#### WHAT TO WORK ON
Copy the data below from the line with "Given: Select the" through the end, swapping "benefit" for "feature" and leaving everything else unchanged. Omit the pictures from your output.
__________________________________________________
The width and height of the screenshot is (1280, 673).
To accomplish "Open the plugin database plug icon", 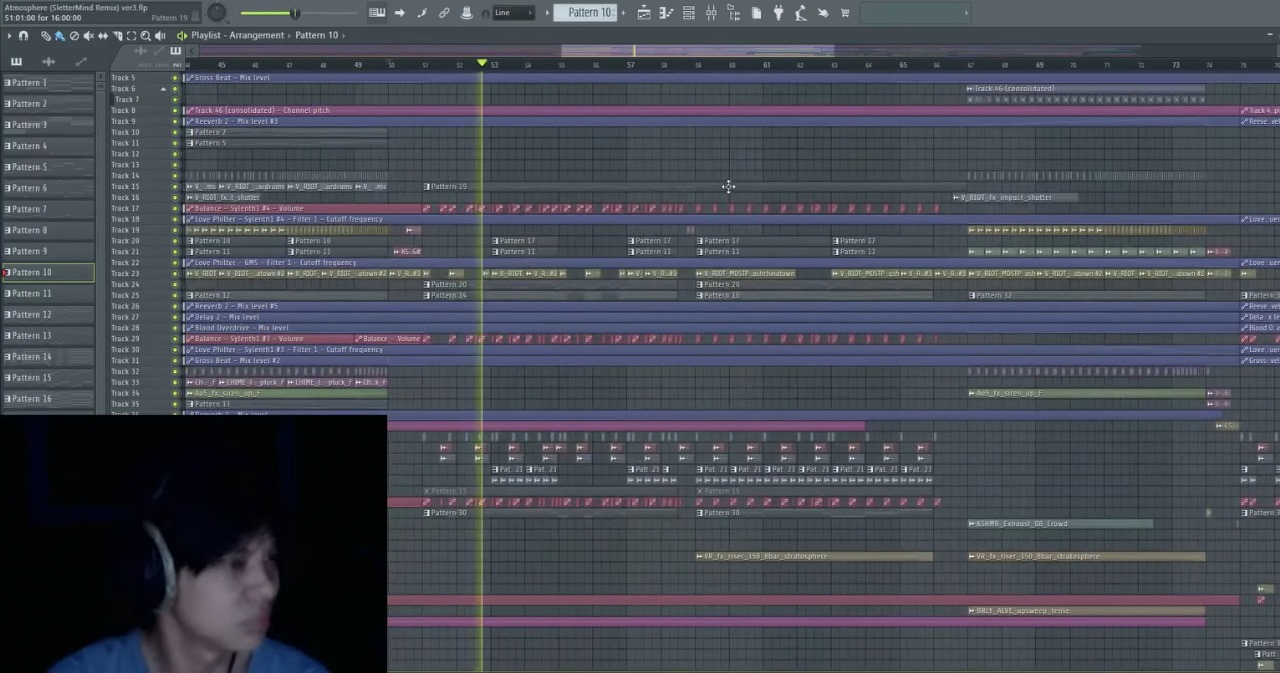I will (x=778, y=13).

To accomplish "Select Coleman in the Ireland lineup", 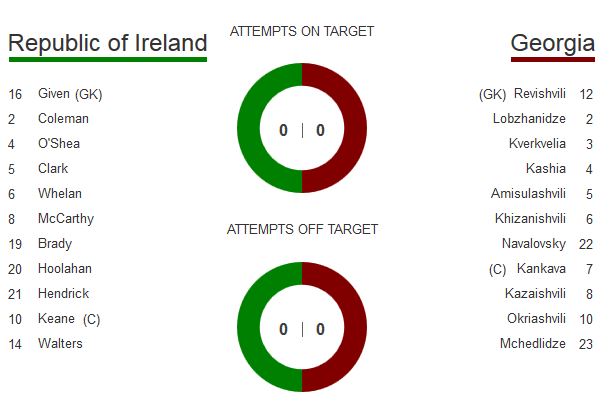I will pos(63,119).
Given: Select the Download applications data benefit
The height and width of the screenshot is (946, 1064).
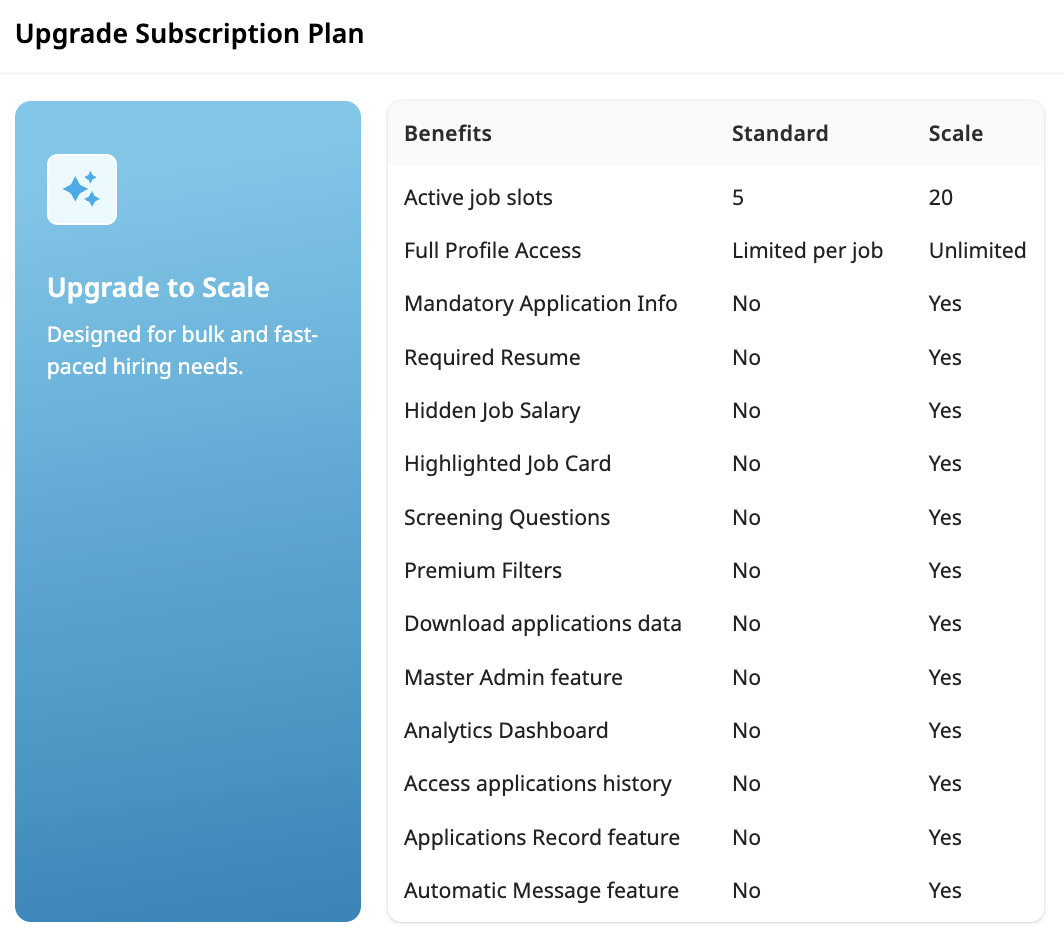Looking at the screenshot, I should [542, 624].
__________________________________________________
#### RESULT OF THIS EXERCISE
Given: Select the Download applications data feature
The height and width of the screenshot is (946, 1064).
Looking at the screenshot, I should [542, 624].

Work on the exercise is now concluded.